"""
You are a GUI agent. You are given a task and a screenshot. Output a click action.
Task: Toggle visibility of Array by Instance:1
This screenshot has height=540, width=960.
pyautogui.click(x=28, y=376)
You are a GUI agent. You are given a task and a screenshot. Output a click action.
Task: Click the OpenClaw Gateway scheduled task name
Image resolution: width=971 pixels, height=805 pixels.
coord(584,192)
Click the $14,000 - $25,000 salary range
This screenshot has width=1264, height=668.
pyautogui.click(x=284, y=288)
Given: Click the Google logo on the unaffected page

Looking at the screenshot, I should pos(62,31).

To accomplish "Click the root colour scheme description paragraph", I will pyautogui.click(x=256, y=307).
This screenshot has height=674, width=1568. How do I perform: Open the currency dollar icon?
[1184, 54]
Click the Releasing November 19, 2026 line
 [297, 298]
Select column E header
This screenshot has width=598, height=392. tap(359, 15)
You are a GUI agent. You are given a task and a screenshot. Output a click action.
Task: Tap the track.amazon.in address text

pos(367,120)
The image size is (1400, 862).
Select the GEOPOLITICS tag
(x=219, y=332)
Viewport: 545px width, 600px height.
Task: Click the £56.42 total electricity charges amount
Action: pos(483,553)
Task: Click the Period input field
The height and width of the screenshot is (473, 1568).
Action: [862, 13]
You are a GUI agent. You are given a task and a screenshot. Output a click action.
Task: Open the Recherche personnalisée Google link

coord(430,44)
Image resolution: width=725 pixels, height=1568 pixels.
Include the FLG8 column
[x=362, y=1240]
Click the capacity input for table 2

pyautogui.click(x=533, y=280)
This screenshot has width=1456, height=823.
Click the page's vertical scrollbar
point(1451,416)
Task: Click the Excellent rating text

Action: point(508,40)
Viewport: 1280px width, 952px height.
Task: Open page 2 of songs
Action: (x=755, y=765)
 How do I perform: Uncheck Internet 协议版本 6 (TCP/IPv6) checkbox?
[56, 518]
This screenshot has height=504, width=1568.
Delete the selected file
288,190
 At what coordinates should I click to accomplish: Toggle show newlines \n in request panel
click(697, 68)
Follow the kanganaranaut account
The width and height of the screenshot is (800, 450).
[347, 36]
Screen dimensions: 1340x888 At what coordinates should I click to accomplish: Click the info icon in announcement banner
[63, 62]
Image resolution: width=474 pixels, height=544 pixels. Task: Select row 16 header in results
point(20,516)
"""
Directions: Format everything from the line containing "The image size is (1400, 862)." down to the end of the records as a numbered list, leaving out blank lines.

Result of the task:
1. The image size is (1400, 862).
2. Select the GEOPOLITICS tag
3. (x=219, y=332)
4. Viewport: 545px width, 600px height.
5. Task: Click the £56.42 total electricity charges amount
6. Action: pos(483,553)
7. Task: Click the Period input field
8. The height and width of the screenshot is (473, 1568).
9. Action: [862, 13]
10. You are a GUI agent. You are given a task and a screenshot. Output a click action.
11. Task: Open the Recherche personnalisée Google link
12. coord(430,44)
13. Image resolution: width=725 pixels, height=1568 pixels.
14. Include the FLG8 column
15. [x=362, y=1240]
16. Click the capacity input for table 2
17. pyautogui.click(x=533, y=280)
18. This screenshot has width=1456, height=823.
19. Click the page's vertical scrollbar
20. point(1451,416)
21. Task: Click the Excellent rating text
22. Action: point(508,40)
23. Viewport: 1280px width, 952px height.
24. Task: Open page 2 of songs
25. Action: (x=755, y=765)
26.  How do I perform: Uncheck Internet 协议版本 6 (TCP/IPv6) checkbox?
27. [56, 518]
28. This screenshot has height=504, width=1568.
29. Delete the selected file
30. 288,190
31.  At what coordinates should I click to accomplish: Toggle show newlines \n in request panel
32. click(697, 68)
33. Follow the kanganaranaut account
34. The width and height of the screenshot is (800, 450).
35. [347, 36]
36. Screen dimensions: 1340x888 At what coordinates should I click to accomplish: Click the info icon in announcement banner
37. [63, 62]
38. Image resolution: width=474 pixels, height=544 pixels. Task: Select row 16 header in results
39. point(20,516)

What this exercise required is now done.